= Exercise 1 =
From the article on the Central African Republic conflict, copy word for word the stretch from "Violence as we" through "and economic hardship.".
= Exercise 2 =
According to the article on the Central African Republic conflict, who led the 2003 coup that overthrew the country's first democratically elected leader?

=== Page excerpt ===

Central African Republic: the Forgotten Conflict

As featured in Edition 38, available here.


BY ROSE BUXTON (3rd year - PAIS - Bath, UK)

In January, over one thousand trucks carrying food and medical supplies to a long-overlooked African country found themselves stuck outside the border, as militants attacked the country’s capital Bangui. Food prices skyrocketed, and its main water distributor was close to being unable to purify drinking water for Bangui’s one million inhabitants. This was just the most recent escalation in a conflict that has torn the Central African Republic (CAR) apart and forced almost a third of its population from their homes.


Violence as we know it first began in 2013, but it has much deeper roots. CAR secured independence from France in 1960, but suffered numerous autocratic rulers. Its first democratically elected leader was overthrown in 2003 in a coup led by François Bozizé, a high-ranking military official. In 2012, Bozizé was overthrown by the Seleka, a Muslim coalition of armed groups. Though the Seleka had foreign mercenaries in its ranks, many had significant local grievances. CAR contains many distinct communities; its south is more Christian, while the north has a mostly Muslim population and a history of political exclusion and economic hardship.


Under President Bozizé, two key sources of northern income had been imperilled through the centralising of the diamond industry and clamping down on smugglers. As such, many joined the Seleka out of frustration at poor economic conditions and perceived marginalisation. The group demanded the implementation of past government recommendations made to improve the country’s elections, the release of political prisoners, and financial compensation for rebels. The Seleka’s coup marked the first time in CAR’s history that the country’s Muslim population had held power.


In 2014, the UN warned that there was a high risk of genocide in the country, as the Seleka installed a president and began violent looting, raping, and murdering in southern CAR, and their leadership seemed to lose control. In response to the Seleka takeover, coalitions of Christian fighters, known as the anti-Balaka, emerged and began their revenge attacks against Muslims. Hundreds of thousands fled their homes.


Today, the conflict continues to rage. The Seleka coalition disbanded and split into new factions that continued to rampage throughout the country and fight over the control of vital resources. Part of their membership joined the Coalition of Patriots for Change (CPC), an alliance of formerly at odds rebel groups that has confounded analysts. The 2020 election saw renewed violence, with the CPC leading the blockade of Bangui and attacks on surrounding towns. To add to the confusion, Bozizé is considered to have been a founding member of the CPC in an attempt to retake power.


The number of different militias makes it difficult for peace accords to stick. CAR has had numerous peace agreements, and the current one is extremely fragile. Divided parties complicate negotiations, and many groups have little interest in coming to the table. In some cases, their control of mines or strategic trading and herding routes is a disincentive to peace, as it would mean lost income. Similarly, signatories of peace accords have continued to carry out atrocities, meaning many Central Africans view them as a shield for militia violence.

=== Stored data ===

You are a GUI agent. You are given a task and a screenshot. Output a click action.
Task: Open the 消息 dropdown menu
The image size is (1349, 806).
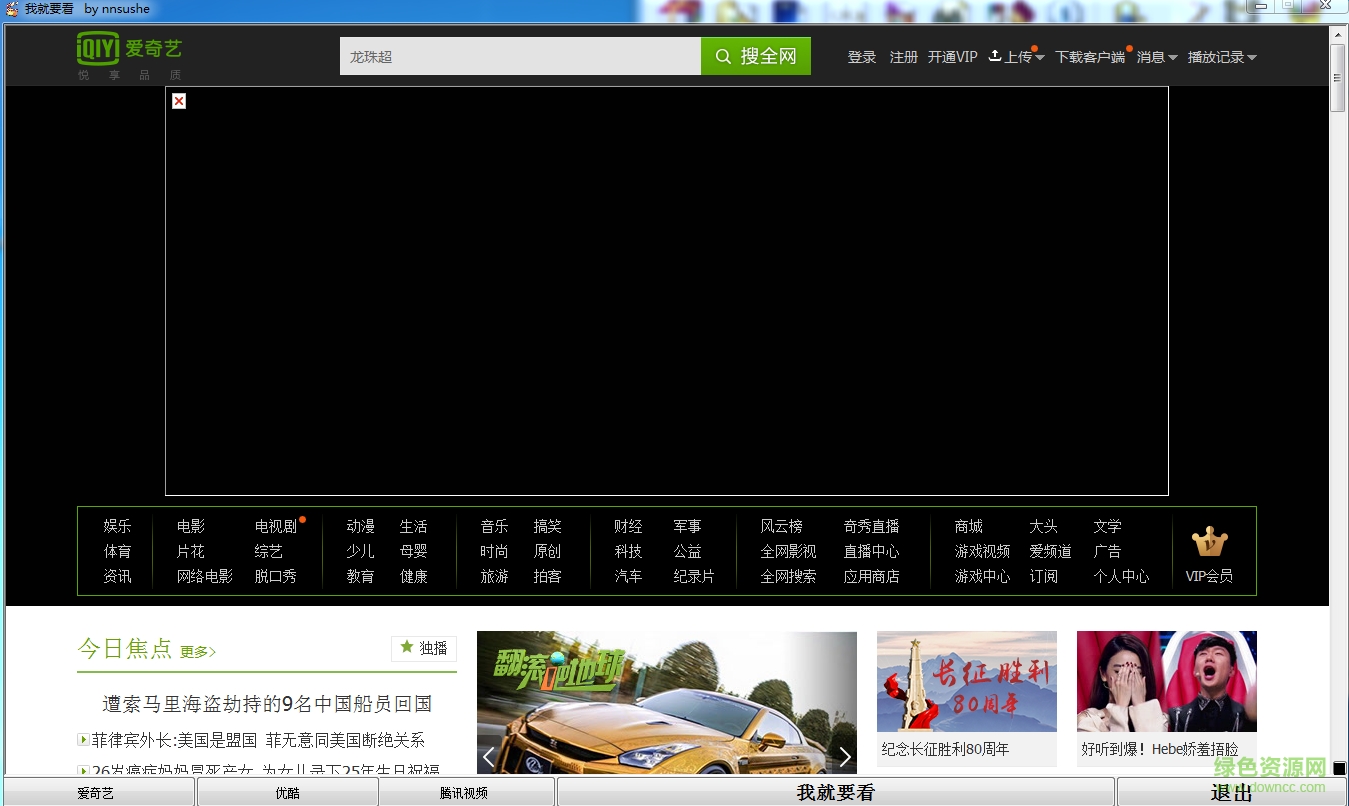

===

= Answer box 1 =
Violence as we know it first began in 2013, but it has much deeper roots. CAR secured independence from France in 1960, but suffered numerous autocratic rulers. Its first democratically elected leader was overthrown in 2003 in a coup led by François Bozizé, a high-ranking military official. In 2012, Bozizé was overthrown by the Seleka, a Muslim coalition of armed groups. Though the Seleka had foreign mercenaries in its ranks, many had significant local grievances. CAR contains many distinct communities; its south is more Christian, while the north has a mostly Muslim population and a history of political exclusion and economic hardship.

= Answer box 2 =
François Bozizé, a high-ranking military official.